Pipes are laid in the body in parallel. Connect to DHW through shut-off valves. A thin incision is made along the pipe into which a polycarbonate sheet can be inserted. Thanks to the thermosyphon principle, water will independently enter the grooves (cells) of the sheet, heat up and go into the storage tank located at the top of the entire heating system. Heat-resistant silicone is used to seal and fix the sheets inserted into the pipe.


To increase the thermal efficiency of the collector from cellular polycarbonate, the sheet is coated with any selective paint. Heating of water after applying a selective coating is accelerated by approximately two times.

Vacuum tube manifold

In this case, it will not be possible to manage exclusively with improvised means. To make a solar collector, you will have to buy vacuum tubes. They are sold by companies involved in the maintenance of solar systems and directly by manufacturers of solar water heaters.

For self-produced it is better to choose flasks with feather rods and a heat-pipe. Tubes are easier to mount and change if necessary.

You also need to purchase a block hub for a vacuum solar collector. When choosing, pay attention to the performance of the node (determined by the number of tubes that can be simultaneously connected to the device). The frame is made independently, assembling a wooden frame. Savings in the manufacture at home, taking into account the purchase of ready-made vacuum tubes, will be at least 50%.

Solar system from plastic bottles

For cooking, you need about 30 pieces. PET bottles. When assembling, it is more convenient to use containers of the same size for 1 or 1.5 liters. On preparatory stage labels are removed from the bottles, the surface is thoroughly washed. In addition to plastic containers, you will need the following:
  • 12 m hose for watering plants, 20 mm in diameter;
  • 8 T-pieces;
  • 2 knees;
  • roll of teflon film;
  • 2 ball valves.
In the manufacture of solar collectors from plastic bottles, a hole is made at the bottom of the base equal to the diameter of the neck, where a rubber hose or PVC pipe is inserted. The collector is assembled in 5 rows of 6 bottles on each line.

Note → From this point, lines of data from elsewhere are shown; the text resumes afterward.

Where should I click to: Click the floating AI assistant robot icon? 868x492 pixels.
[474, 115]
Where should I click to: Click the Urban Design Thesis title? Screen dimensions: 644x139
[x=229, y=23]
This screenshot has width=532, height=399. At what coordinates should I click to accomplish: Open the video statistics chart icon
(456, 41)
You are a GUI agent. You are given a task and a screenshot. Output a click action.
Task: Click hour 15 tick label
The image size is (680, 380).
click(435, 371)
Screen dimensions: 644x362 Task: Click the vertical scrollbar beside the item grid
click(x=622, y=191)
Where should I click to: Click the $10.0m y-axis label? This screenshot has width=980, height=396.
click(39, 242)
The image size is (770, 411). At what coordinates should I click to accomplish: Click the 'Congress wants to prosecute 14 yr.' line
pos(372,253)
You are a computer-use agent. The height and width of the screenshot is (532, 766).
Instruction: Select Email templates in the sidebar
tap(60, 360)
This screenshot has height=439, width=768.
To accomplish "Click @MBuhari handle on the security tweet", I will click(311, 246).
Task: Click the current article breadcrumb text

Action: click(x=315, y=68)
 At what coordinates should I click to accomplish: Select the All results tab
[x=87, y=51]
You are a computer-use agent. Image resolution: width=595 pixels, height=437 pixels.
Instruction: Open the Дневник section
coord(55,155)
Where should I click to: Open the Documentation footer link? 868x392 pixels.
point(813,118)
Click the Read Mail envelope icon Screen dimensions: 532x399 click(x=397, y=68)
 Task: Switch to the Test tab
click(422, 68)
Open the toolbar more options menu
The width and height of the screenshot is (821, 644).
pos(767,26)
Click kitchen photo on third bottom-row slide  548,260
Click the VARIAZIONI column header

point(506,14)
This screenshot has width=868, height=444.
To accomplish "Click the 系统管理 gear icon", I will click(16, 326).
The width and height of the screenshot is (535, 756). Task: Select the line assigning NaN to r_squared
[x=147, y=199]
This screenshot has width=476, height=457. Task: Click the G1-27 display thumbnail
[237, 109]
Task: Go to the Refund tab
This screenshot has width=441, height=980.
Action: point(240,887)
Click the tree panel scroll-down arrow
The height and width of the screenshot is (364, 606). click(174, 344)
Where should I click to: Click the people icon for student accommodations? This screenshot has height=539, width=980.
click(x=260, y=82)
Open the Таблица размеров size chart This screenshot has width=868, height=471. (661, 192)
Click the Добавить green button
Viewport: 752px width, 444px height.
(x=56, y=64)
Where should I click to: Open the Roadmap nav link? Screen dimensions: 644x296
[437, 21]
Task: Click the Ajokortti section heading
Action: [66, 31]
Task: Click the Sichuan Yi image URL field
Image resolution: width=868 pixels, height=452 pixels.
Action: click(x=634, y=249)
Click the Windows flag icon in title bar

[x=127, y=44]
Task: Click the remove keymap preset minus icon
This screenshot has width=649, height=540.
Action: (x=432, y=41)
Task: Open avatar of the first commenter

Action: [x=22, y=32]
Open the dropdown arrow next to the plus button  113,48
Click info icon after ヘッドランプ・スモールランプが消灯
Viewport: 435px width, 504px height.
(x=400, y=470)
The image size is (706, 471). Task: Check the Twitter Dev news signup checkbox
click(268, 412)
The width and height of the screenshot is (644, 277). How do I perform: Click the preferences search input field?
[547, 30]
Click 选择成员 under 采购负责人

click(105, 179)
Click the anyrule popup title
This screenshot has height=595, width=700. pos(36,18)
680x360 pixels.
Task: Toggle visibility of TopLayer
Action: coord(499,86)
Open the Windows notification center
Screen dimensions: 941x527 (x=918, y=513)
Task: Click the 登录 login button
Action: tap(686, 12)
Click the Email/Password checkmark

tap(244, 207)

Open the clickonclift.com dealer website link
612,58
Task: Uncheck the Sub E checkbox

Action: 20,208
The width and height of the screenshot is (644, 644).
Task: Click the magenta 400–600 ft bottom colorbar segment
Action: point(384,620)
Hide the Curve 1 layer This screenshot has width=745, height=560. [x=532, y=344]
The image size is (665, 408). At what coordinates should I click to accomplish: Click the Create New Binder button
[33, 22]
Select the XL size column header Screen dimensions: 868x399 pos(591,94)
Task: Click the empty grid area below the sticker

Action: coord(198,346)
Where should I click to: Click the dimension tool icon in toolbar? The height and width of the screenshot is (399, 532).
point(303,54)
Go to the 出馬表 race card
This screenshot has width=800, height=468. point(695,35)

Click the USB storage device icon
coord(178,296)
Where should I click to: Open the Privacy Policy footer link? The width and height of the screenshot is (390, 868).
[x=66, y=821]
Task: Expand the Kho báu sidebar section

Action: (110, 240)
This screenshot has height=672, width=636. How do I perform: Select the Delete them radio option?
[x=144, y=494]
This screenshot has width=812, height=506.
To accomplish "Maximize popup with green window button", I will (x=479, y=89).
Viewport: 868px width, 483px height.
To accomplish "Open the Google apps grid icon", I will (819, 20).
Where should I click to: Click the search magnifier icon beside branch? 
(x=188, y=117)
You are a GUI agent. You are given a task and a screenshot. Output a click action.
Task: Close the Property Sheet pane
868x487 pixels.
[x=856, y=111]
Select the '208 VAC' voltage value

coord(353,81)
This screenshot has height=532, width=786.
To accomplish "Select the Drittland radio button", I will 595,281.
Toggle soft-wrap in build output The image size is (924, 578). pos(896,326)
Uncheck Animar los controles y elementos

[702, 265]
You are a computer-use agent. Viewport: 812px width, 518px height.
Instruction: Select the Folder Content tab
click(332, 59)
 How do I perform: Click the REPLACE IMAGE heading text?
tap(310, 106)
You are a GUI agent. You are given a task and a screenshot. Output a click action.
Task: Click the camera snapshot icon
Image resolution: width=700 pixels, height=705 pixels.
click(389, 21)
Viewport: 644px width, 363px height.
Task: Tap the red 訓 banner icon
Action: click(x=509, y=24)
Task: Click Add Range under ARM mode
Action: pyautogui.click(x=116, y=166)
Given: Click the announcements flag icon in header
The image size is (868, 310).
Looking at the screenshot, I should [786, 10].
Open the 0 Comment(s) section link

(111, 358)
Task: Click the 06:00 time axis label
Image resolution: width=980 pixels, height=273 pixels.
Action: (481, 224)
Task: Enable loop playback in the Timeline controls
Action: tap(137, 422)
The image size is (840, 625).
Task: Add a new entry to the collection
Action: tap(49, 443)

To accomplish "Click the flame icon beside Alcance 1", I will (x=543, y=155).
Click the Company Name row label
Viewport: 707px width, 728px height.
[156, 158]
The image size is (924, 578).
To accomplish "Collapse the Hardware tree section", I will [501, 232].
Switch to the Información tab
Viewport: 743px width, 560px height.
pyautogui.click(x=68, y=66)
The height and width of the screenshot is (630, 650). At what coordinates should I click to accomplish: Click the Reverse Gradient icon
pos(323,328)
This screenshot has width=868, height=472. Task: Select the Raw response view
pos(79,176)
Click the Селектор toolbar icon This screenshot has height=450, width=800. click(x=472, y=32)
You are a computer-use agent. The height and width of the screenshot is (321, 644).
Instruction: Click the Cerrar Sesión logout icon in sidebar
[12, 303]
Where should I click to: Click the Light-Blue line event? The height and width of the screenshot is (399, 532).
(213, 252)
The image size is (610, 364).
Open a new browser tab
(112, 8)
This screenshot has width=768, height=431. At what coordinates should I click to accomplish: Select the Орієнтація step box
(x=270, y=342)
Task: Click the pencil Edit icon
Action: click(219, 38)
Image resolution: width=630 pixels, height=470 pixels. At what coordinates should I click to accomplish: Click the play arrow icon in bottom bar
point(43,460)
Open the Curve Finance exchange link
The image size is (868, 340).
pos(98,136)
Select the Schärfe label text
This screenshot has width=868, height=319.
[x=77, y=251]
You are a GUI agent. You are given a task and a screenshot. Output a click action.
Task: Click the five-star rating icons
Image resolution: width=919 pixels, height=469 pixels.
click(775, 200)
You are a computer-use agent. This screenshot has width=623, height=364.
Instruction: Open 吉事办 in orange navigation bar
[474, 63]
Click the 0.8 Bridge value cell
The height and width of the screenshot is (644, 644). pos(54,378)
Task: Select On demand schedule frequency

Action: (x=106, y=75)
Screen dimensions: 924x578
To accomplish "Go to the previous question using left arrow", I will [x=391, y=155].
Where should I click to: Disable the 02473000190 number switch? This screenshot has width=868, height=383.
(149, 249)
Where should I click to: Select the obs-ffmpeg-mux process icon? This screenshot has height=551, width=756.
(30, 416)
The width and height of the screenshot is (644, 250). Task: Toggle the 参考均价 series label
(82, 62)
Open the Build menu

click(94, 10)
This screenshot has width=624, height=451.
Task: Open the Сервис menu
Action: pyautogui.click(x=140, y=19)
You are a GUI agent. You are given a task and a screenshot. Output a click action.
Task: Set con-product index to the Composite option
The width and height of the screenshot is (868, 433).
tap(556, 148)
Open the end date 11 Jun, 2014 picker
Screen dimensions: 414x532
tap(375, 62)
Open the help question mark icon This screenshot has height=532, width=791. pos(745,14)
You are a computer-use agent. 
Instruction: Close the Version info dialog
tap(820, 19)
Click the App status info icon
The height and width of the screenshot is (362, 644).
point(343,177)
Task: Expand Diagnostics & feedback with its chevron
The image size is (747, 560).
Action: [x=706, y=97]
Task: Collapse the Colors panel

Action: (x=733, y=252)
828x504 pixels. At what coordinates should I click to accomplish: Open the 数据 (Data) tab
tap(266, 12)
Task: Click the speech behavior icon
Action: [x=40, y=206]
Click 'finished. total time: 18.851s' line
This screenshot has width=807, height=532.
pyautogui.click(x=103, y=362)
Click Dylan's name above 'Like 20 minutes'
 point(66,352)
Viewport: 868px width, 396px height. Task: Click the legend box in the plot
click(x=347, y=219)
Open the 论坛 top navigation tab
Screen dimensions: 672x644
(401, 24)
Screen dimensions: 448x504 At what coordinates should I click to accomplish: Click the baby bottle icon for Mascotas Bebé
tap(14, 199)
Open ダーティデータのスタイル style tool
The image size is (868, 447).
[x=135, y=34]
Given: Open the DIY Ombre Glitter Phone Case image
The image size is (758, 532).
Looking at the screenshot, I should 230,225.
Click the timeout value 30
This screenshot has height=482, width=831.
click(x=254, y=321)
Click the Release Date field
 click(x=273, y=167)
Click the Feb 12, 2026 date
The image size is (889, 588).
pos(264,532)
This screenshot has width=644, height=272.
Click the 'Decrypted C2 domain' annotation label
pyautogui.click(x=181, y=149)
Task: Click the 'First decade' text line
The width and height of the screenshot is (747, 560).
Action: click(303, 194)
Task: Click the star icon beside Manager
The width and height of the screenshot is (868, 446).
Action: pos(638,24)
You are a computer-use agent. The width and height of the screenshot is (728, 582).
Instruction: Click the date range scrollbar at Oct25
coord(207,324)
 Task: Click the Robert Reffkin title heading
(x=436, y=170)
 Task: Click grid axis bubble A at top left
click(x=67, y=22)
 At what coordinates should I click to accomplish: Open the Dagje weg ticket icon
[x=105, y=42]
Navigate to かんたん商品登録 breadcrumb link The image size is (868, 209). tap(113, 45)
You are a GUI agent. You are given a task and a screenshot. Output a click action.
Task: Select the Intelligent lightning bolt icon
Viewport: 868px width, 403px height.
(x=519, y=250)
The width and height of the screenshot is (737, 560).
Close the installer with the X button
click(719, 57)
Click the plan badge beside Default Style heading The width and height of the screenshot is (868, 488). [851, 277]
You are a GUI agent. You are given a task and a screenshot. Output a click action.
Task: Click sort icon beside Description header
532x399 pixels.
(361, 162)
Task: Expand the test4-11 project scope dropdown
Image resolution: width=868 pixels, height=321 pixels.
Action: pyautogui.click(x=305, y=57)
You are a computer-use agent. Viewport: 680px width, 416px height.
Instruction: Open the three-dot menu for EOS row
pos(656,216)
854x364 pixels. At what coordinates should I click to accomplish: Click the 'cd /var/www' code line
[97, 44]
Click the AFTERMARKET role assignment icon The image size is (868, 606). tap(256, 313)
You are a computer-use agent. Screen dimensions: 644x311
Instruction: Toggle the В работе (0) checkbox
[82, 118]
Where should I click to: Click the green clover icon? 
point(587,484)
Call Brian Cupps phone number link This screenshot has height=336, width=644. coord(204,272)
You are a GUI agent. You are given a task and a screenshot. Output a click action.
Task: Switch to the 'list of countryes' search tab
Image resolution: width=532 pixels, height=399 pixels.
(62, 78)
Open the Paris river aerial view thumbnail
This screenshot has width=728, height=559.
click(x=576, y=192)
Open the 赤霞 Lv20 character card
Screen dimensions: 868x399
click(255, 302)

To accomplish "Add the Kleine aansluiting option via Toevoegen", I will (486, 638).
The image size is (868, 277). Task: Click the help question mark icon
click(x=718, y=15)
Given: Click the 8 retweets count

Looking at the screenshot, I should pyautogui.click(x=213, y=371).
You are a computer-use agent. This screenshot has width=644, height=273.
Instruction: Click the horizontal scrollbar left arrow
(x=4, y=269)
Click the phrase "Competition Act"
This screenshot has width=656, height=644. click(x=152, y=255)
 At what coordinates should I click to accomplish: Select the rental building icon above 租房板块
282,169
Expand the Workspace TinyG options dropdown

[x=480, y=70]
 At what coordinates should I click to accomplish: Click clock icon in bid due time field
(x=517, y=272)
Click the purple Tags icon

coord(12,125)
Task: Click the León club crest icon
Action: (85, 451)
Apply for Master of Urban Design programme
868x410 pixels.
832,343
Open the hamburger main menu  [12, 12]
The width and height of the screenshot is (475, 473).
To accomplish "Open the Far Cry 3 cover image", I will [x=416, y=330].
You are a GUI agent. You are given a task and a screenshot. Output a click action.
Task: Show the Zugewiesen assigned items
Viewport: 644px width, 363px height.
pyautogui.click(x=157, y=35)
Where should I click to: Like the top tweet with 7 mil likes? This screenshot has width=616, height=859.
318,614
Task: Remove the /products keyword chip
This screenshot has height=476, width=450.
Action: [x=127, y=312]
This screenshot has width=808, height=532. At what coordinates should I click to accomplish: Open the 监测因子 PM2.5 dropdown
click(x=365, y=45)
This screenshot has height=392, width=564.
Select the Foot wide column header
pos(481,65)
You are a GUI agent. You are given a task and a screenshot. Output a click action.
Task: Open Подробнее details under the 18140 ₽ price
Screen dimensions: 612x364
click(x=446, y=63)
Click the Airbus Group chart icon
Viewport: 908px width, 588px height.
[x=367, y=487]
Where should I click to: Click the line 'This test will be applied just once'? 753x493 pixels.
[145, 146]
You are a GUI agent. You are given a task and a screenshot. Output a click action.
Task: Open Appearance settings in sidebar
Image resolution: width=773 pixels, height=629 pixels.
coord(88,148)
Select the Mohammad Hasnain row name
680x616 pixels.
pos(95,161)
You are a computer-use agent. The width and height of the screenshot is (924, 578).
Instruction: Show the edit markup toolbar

On a clear day, after 15 minutes. the water will heat up to 45°C. Considering high performance It makes sense to connect a solar water heater from plastic bottles to a storage tank of 200 liters. The latter is well insulated to prevent heat loss.

Aluminum beer can collector

Aluminum has good thermal characteristics. Not surprisingly, metal is used to make heating radiators.

Aluminum cans can be used in the manufacture of homemade solar systems. Cans made of tin and any other metal are not suitable for production.

For one solar panel, the following components will be required:

  • jars, about 15 pcs. per line, the body fits 10-15 rows;
  • heat exchanger - a collector is used from a rubber hose, or plastic pipes;
  • glue for gluing cans together;
  • selective paint.
The surface of the cans is painted in dark color. The box is covered with thick glass or polycarbonate.


solar collector from aluminum cans often made for air heating. When using a water coolant, the thermal efficiency of the device decreases.

Solar system from the refrigerator

Another popular solution requiring minimal cost time and money. The solar collector is made from the radiator of an old refrigerator. The coil is already painted black. It is enough just to lay the grate in a wooden case with insulation and connect it to the hot water supply using soldering.

There is a manufacturing option from an air conditioner condenser. To do this, several radiators are connected to a single network. If there is an opportunity to purchase cheap about 8 pcs. capacitors, making a collector is quite possible.

Collector made of copper pipes

Copper has good thermal properties. In the manufacture of a copper solar collector, use:
  • pipes with a diameter of 1 1/4", used in the installation of heating and hot water systems;
  • 1/4" pipes used in air conditioning systems;
  • gas-burner;
  • solder and flux.
The body of the radiator grill is assembled from copper pipes with a large diameter. Holes equal to 1/4 "are drilled in the surface. Pipes of the appropriate diameter are inserted into the grooves obtained. The radiator is covered with glass or polycarbonate. Copper is painted with selective paint.








Solar boiler made of HDPE pipes and PVC hoses

In the production of solar systems, almost any available material is used. There are solutions that allow you to make a collector from a corrugated hose, a rubber hose used for watering plants.

From metal-plastic pipe solar systems are not made due to rubber seals fittings that cannot withstand high heat. With intense solar radiation, the heating in the collector reaches 300°C. When overheated, the seals will definitely leak.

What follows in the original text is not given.